[Recorded data]
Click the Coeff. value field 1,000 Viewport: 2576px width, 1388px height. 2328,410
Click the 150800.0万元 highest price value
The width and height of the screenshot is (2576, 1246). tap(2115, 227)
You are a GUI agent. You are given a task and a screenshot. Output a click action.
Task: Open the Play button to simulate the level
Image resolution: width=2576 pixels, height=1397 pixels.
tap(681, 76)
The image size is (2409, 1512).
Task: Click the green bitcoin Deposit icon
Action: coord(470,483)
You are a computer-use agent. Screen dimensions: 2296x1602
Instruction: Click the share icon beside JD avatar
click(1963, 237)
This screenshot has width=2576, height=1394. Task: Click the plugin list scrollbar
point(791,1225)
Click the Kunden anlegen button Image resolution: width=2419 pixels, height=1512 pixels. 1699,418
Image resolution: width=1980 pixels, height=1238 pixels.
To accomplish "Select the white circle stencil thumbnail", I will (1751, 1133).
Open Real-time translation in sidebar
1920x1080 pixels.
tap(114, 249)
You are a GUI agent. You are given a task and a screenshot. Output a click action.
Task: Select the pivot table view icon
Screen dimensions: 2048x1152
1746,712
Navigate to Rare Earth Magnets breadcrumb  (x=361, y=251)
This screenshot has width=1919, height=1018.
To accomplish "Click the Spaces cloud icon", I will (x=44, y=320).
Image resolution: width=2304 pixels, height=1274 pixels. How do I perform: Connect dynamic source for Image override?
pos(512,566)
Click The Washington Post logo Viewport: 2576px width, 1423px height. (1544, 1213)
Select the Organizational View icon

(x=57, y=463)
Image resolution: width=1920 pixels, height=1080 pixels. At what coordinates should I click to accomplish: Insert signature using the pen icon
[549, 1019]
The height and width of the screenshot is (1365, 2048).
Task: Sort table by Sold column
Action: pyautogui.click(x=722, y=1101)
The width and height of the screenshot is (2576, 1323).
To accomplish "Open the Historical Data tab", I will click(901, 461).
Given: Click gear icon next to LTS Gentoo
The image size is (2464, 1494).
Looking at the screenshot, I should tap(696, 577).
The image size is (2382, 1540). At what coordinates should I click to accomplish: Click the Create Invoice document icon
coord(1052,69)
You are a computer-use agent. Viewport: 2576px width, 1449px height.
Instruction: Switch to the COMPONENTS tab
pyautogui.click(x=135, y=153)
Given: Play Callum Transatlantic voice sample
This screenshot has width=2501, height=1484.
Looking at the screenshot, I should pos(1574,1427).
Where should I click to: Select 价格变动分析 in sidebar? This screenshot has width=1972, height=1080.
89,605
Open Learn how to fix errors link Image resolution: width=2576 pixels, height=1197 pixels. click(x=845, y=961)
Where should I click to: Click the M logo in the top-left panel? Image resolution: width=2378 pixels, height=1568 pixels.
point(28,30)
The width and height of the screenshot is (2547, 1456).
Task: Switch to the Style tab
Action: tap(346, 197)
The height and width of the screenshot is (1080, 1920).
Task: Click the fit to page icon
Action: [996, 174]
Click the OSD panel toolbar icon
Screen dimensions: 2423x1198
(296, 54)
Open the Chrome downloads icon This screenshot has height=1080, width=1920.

WORK TASK
Above are some records. Print them all exactly.

ANSWER SECTION
Click the Coeff. value field 1,000 Viewport: 2576px width, 1388px height. 2328,410
Click the 150800.0万元 highest price value
The width and height of the screenshot is (2576, 1246). tap(2115, 227)
You are a GUI agent. You are given a task and a screenshot. Output a click action.
Task: Open the Play button to simulate the level
Image resolution: width=2576 pixels, height=1397 pixels.
tap(681, 76)
The image size is (2409, 1512).
Task: Click the green bitcoin Deposit icon
Action: coord(470,483)
You are a computer-use agent. Screen dimensions: 2296x1602
Instruction: Click the share icon beside JD avatar
click(1963, 237)
This screenshot has width=2576, height=1394. Task: Click the plugin list scrollbar
point(791,1225)
Click the Kunden anlegen button Image resolution: width=2419 pixels, height=1512 pixels. 1699,418
Image resolution: width=1980 pixels, height=1238 pixels.
To accomplish "Select the white circle stencil thumbnail", I will (1751, 1133).
Open Real-time translation in sidebar
1920x1080 pixels.
tap(114, 249)
You are a GUI agent. You are given a task and a screenshot. Output a click action.
Task: Select the pivot table view icon
Screen dimensions: 2048x1152
1746,712
Navigate to Rare Earth Magnets breadcrumb  (x=361, y=251)
This screenshot has width=1919, height=1018.
To accomplish "Click the Spaces cloud icon", I will (x=44, y=320).
Image resolution: width=2304 pixels, height=1274 pixels. How do I perform: Connect dynamic source for Image override?
pos(512,566)
Click The Washington Post logo Viewport: 2576px width, 1423px height. (1544, 1213)
Select the Organizational View icon

(x=57, y=463)
Image resolution: width=1920 pixels, height=1080 pixels. At what coordinates should I click to accomplish: Insert signature using the pen icon
[549, 1019]
The height and width of the screenshot is (1365, 2048).
Task: Sort table by Sold column
Action: pyautogui.click(x=722, y=1101)
The width and height of the screenshot is (2576, 1323).
To accomplish "Open the Historical Data tab", I will click(901, 461).
Given: Click gear icon next to LTS Gentoo
The image size is (2464, 1494).
Looking at the screenshot, I should tap(696, 577).
The image size is (2382, 1540). At what coordinates should I click to accomplish: Click the Create Invoice document icon
coord(1052,69)
You are a computer-use agent. Viewport: 2576px width, 1449px height.
Instruction: Switch to the COMPONENTS tab
pyautogui.click(x=135, y=153)
Given: Play Callum Transatlantic voice sample
This screenshot has width=2501, height=1484.
Looking at the screenshot, I should pos(1574,1427).
Where should I click to: Select 价格变动分析 in sidebar? This screenshot has width=1972, height=1080.
89,605
Open Learn how to fix errors link Image resolution: width=2576 pixels, height=1197 pixels. click(x=845, y=961)
Where should I click to: Click the M logo in the top-left panel? Image resolution: width=2378 pixels, height=1568 pixels.
point(28,30)
The width and height of the screenshot is (2547, 1456).
Task: Switch to the Style tab
Action: tap(346, 197)
The height and width of the screenshot is (1080, 1920).
Task: Click the fit to page icon
Action: [996, 174]
Click the OSD panel toolbar icon
Screen dimensions: 2423x1198
(296, 54)
Open the Chrome downloads icon This screenshot has height=1080, width=1920.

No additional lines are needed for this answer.